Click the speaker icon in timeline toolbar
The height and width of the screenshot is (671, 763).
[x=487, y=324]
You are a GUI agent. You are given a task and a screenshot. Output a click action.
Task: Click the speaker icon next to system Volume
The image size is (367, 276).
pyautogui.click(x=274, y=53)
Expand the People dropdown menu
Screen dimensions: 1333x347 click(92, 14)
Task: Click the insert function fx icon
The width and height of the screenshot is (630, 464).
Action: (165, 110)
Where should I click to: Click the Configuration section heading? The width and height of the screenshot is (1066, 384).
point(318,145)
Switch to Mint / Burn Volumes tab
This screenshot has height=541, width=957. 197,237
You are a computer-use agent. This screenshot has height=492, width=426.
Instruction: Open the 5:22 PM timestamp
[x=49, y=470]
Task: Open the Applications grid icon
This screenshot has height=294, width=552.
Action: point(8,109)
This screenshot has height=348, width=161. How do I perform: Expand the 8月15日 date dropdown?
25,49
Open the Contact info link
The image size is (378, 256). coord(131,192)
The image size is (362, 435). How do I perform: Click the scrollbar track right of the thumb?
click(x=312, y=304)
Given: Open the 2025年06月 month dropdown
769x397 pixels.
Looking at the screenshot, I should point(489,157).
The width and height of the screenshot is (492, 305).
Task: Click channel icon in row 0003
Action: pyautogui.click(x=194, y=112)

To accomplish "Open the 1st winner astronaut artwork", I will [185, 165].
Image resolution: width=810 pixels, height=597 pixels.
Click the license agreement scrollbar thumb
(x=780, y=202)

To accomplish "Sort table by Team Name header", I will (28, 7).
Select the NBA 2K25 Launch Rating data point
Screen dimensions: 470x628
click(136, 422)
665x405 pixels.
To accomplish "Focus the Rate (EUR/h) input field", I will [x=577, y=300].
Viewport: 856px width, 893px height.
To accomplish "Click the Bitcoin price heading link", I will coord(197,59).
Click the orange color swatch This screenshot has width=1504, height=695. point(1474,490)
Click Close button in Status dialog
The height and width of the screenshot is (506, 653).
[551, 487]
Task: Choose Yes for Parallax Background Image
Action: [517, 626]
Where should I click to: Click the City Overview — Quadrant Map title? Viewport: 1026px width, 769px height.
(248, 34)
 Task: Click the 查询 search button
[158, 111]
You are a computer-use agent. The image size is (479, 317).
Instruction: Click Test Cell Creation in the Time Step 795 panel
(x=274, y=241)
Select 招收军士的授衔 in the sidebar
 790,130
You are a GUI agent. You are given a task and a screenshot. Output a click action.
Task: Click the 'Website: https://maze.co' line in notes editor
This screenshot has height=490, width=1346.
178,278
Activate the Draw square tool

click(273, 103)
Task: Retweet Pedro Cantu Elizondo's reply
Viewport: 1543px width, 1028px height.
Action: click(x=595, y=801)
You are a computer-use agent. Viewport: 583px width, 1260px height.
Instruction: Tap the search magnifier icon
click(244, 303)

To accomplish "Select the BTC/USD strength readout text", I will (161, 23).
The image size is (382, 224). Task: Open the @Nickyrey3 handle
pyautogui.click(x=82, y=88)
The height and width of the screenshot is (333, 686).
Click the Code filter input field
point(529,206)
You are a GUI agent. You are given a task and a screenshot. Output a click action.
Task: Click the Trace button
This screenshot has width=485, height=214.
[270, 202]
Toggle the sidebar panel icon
○ ○ ○ ○ ○ ○ ○
→ The task:
Pick every line from the listing holding the string "computer", and copy it.

→ Solution to the problem:
You are a computer-use agent. This screenshot has height=492, width=426.
You are a computer-use agent. The image size is (479, 317).
You are a computer-use agent. Viewport: 583px width, 1260px height.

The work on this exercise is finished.